The New Year arrived after 108 bows in the Center, a warm fire outside where we burned slips of paper with karmic hindrances written on them, and a toast to welcome the new opportunities. May the New Year bring us all together in peace. The Year of the Dog arrives -- and it's the year of the Earth Dog, communicative, sincere and reliable. This watercolor is a gift from Densho Quintero from the Zen group in Bogotá, Colombia.
Abby made a clear and strong presentation to the sangha on Sunday in support of her efforts to raise awareness and funds for WildAid, a group that protects animals from harmful poaching. Abby's project is for her Bat Mitzvah preparations. She offered beautiful soaps for sale that she'd made herself! The sangha asked many questions about the animals - and bought more than $400 worth of soap!
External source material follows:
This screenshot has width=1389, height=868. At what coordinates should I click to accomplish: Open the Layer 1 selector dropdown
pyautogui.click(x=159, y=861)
Zen Priests Linda Galijan and Greg Fain will be here this weekend! From Friday, December 22 until next week. Linda is the President of San Francisco Zen Center; Greg is the Tanto/Head of Practice of Tassajara Zen Mountain Center in California (the largest Zen monastery in the West). Both are very dear friends of Houston Zen Center and will be here for several days. Please come visit them and ask any questions you would like about Zen practice and training.
Rohatsu Sesshin (intensive meditation for December 7th Buddha's Enlightenment Day) included snow for outdoor walking meditation. Sesshin ended on Sunday with a celebration honoring all the Buddhas.